*** Opening of Data shown ***

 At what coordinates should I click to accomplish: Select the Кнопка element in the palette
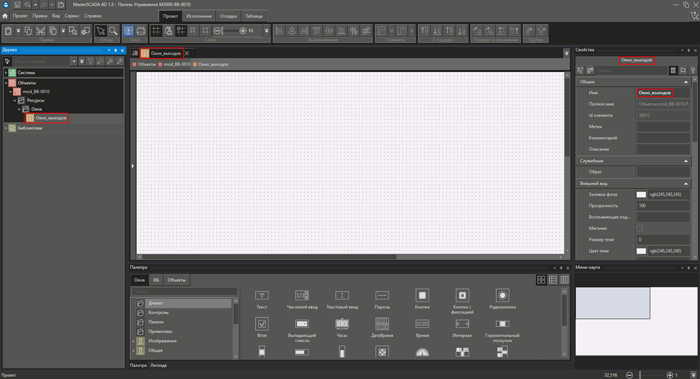tap(422, 298)
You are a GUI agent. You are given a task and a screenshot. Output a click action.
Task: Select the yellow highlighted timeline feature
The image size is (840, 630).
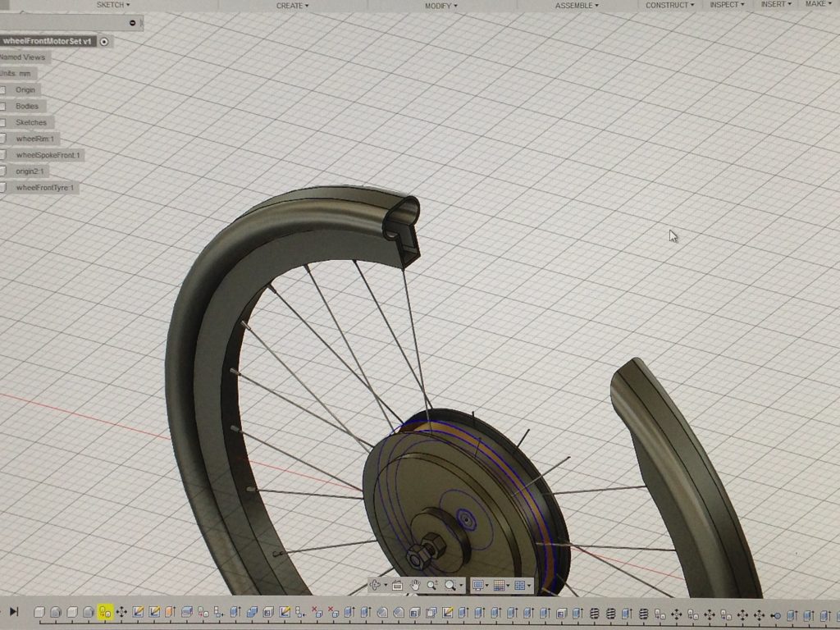104,612
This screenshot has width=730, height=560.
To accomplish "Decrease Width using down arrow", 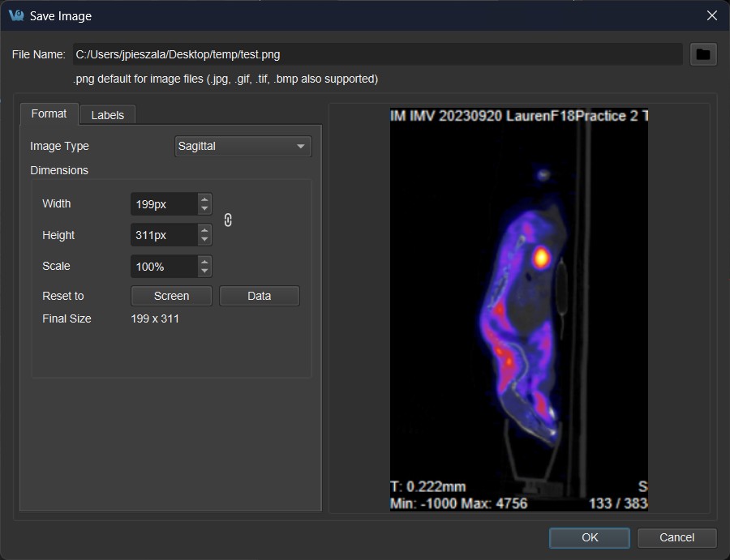I will coord(205,209).
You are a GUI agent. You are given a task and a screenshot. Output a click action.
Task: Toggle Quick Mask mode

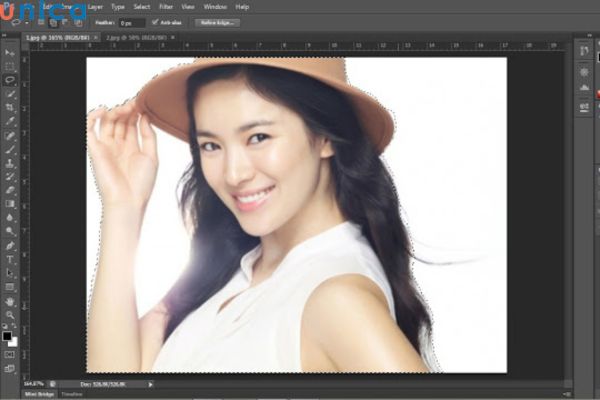point(10,353)
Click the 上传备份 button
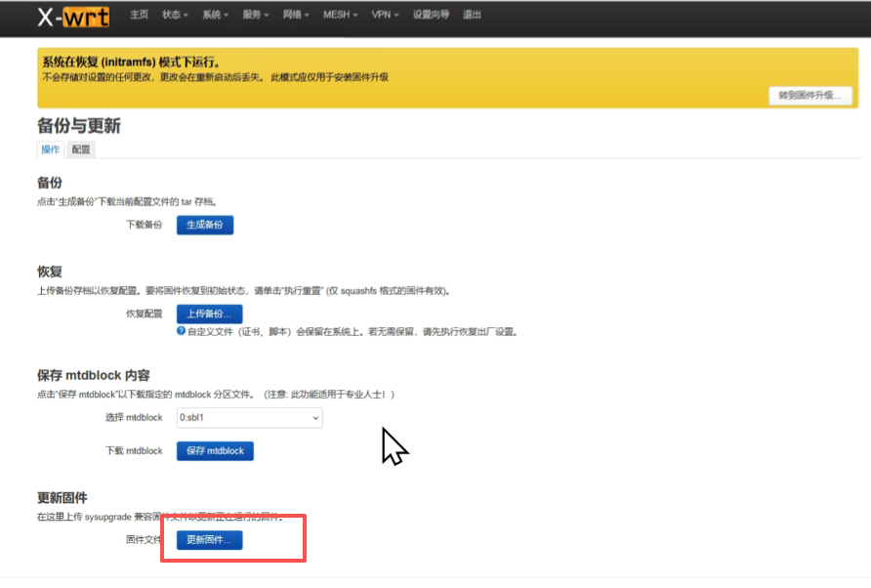Image resolution: width=871 pixels, height=588 pixels. coord(207,314)
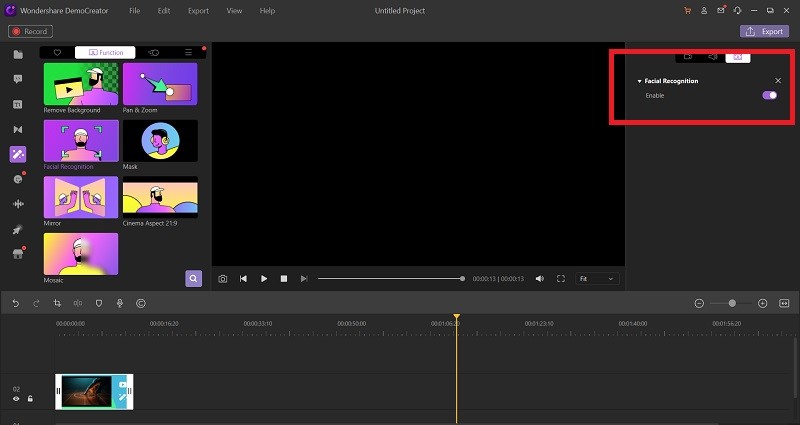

*** Close of Data shown ***

## What to do:
An acceptable answer holds exactly the lines from the one with "Task: Toggle Quick Mask mode" through the end of the entries above, both ends kept, and no pictures at all.

## Expected answer:
Task: Toggle Quick Mask mode

point(10,353)
Click the 上传备份 button
Image resolution: width=871 pixels, height=588 pixels. coord(207,314)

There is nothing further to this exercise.